Esta vida vale lo mismo que otra.


Simone de Beauvoir.




Desatento a las indicaciones del almanaque que estrenó ya otoño, el sol calcina la tierra. Como en otras ocasiones, dos amigos trajinan las calles del pueblo. La diferencia es que hoy, después de largo tiempo, lo hacen solos -los niños, los de ella, han quedado en casa al cuidado del padre-. Como antes, fuman. Y mientras caminan y fuman, enumeran sus fracasos: autos, viajes, billetes -invariablemente ajenos-; también sus pérdidas: belleza, ganas, juventud. Si no fuera por el modo en que estas cosas son dichas, pasarían por dos perdedores. Pero el humor inflama las velas, se cuela entre sus palabras y las carcajadas espantan la amargura.

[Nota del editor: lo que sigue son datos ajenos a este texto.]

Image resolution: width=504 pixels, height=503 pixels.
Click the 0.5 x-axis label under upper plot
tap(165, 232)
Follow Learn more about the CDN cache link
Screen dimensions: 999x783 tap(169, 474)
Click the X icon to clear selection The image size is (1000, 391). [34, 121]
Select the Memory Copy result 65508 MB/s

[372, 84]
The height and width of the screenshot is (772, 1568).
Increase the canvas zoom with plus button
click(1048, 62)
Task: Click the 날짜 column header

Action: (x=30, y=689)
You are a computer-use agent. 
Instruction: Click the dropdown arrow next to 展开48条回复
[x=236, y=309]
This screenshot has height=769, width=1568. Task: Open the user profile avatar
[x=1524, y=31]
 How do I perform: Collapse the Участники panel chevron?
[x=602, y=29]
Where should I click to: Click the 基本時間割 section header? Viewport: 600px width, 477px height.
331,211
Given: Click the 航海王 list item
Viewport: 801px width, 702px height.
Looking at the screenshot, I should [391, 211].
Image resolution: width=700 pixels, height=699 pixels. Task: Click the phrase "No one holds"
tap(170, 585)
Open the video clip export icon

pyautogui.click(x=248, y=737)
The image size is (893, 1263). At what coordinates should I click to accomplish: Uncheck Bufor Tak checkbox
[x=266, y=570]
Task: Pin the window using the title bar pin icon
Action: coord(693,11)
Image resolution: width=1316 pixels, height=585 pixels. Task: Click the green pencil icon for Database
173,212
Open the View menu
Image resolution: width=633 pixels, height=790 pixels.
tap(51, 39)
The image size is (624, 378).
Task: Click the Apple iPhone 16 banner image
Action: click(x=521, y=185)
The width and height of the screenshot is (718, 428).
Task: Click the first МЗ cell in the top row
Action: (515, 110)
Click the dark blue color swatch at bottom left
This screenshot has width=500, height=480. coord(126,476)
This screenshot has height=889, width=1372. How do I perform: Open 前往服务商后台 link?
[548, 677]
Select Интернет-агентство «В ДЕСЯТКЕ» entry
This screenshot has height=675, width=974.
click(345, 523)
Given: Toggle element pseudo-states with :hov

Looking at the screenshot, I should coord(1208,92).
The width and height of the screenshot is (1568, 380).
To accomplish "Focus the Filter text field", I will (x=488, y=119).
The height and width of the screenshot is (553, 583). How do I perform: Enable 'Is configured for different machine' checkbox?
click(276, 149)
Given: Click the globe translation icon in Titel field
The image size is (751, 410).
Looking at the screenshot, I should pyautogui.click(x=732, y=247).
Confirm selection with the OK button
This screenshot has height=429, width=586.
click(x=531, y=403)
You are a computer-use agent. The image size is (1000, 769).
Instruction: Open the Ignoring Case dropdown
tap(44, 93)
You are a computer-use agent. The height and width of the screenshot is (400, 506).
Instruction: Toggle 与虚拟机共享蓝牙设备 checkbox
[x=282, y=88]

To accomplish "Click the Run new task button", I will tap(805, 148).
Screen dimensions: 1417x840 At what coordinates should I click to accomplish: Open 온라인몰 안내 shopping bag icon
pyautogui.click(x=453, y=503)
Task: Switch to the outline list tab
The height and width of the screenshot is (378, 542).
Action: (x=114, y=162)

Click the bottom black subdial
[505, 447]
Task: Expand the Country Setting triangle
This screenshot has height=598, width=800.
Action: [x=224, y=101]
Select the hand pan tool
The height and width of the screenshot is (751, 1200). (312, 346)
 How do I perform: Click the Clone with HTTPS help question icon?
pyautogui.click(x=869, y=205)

Y sí, erigieron sus vidas -material y espiritualmente- en los suburbios del mundo; y aunque de tanto en tanto no puedan esquivar los dardos del desaliento, se saben marginales, polizones casi, y lo disfrutan; saben además que, pena más pena menos, conservan intactas las ganas de reír. De todo: de ellos, de las asperezas de su oficio, de los amantes que se evaporan antes de llegar, del miedo a la vejez y la muerte. Y esto, porque también saben -de una forma oscura, pero lo saben- que pese a todo se tienen.